- _TASKS TO CARRY OUT_
1. In the Emma review, who plays Miss Bates?
2. Rewrite the Emma review from "A recurring visual" through "character have been.)", inclusive, swapping "bloodred" for "crimson".

* BEGIN TEXT SEGMENT *

The notoriously *ahem* clueless privilege of Emma Woodhouse is delivered with just the tiniest hint of terror in the hands of Anya Taylor-Joy (Playmobil: The Movie, Glass) — an inspired bit of casting on de Wilde’s part — who inevitably brings a shiver of unease with her from the horror movies she has been heretofore known for. (See Marrowbone, The Witch, and Morgan.) Her Emma is a queen bee with more sting than previous depictions of the character have had: Taylor-Joy’s preternaturally large eyes seem to bore straight through those she would dominate.

Emma. Anya Taylor-Joy Johnn Flynn
Well, hello, Mr Knightley…

Such as Emma’s friend Harriet Smith, whose low birth makes the poor, unlineaged girl much more suited, in oh-so class-conscious Regency England, to the handsome farmer, Robert Martin (Connor Swindells), she actually really likes rather than the absolutely unctuous yet more “respectable” vicar, Mr Elton (an unexpected Josh O’Connor: God’s Own Country, Florence Foster Jenkins), to whom Emma is attempting to marry Harriet off. Mia Goth (A Cure for Wellness, Everest), as Harriet, also hails from horror films, and her Harriet isn’t merely timid in the face of Emma but downright petrified, a pale, watery figure who might only be retaining any solidity at all through her devotion to Emma and her desire to please her “better,” who can surely have only Harriet’s best interests at heart, no?

A recurring visual motif of schoolgirls in bloodred cloaks fluttering through Emma’s village of Highbury is a vivid splash of color amongst the soft hues that fill the movie’s palette, and made me think of The Handmaid’s Tale. It’s another hint of the muted horror underlying Emma’s insistence — which is her world’s insistence — on women’s highest achievement being marriage and babymaking. It renders Emma’s infamous moment of outright cruelty, to Miss Bates, the older spinster in Emma’s circle, seem even more brutal: does Emma have no consideration at all for a woman who has failed at the one job she is “supposed” to do? (Miranda Hart [Spy] plays Miss Bates as slightly ridiculous and totally harmless, and perhaps even less worthy of Emma’s disdain than other versions of the character have been.)

* END TEXT SEGMENT *
* BEGIN DATASET ENTRIES *

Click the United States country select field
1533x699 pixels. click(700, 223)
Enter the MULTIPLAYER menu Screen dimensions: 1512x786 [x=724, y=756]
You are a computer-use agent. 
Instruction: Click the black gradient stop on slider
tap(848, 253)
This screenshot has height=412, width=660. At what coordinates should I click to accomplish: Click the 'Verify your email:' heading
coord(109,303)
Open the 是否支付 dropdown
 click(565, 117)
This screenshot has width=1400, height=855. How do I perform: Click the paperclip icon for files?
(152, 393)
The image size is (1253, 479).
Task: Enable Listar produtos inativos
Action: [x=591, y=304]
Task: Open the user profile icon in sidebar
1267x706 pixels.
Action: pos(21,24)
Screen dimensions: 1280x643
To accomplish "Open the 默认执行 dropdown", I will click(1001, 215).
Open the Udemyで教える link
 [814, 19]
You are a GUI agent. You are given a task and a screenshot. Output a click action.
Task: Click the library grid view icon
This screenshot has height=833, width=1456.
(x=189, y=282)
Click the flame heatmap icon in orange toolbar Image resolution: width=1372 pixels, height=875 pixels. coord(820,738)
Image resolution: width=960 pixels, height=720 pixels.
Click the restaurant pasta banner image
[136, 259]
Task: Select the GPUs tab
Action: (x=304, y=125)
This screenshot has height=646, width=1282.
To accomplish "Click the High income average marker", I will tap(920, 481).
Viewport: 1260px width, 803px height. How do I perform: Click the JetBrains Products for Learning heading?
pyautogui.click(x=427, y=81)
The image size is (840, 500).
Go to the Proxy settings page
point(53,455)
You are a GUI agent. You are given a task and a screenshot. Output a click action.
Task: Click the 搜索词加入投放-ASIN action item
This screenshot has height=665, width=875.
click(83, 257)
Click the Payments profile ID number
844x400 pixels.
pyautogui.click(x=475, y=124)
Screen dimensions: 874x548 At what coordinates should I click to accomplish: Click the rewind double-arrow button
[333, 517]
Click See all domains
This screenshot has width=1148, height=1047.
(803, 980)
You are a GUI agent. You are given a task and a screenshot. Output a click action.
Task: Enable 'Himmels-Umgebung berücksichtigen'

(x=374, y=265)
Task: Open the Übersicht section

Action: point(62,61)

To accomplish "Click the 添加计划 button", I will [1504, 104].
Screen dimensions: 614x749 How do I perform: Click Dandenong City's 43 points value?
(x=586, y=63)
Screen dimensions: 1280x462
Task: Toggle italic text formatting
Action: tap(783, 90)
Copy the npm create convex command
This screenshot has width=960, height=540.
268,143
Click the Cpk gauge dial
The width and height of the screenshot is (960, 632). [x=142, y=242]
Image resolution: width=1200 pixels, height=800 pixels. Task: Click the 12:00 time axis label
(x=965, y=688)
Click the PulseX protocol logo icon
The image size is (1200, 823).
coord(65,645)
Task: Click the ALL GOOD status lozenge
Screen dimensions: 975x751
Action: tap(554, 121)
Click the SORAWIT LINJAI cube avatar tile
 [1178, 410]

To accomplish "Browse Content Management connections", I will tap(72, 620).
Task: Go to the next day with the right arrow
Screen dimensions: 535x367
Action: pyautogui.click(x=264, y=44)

* END DATASET ENTRIES *

- _ANSWERS TO THE TASKS_
1. Miranda Hart

2.
A recurring visual motif of schoolgirls in crimson cloaks fluttering through Emma’s village of Highbury is a vivid splash of color amongst the soft hues that fill the movie’s palette, and made me think of The Handmaid’s Tale. It’s another hint of the muted horror underlying Emma’s insistence — which is her world’s insistence — on women’s highest achievement being marriage and babymaking. It renders Emma’s infamous moment of outright cruelty, to Miss Bates, the older spinster in Emma’s circle, seem even more brutal: does Emma have no consideration at all for a woman who has failed at the one job she is “supposed” to do? (Miranda Hart [Spy] plays Miss Bates as slightly ridiculous and totally harmless, and perhaps even less worthy of Emma’s disdain than other versions of the character have been.)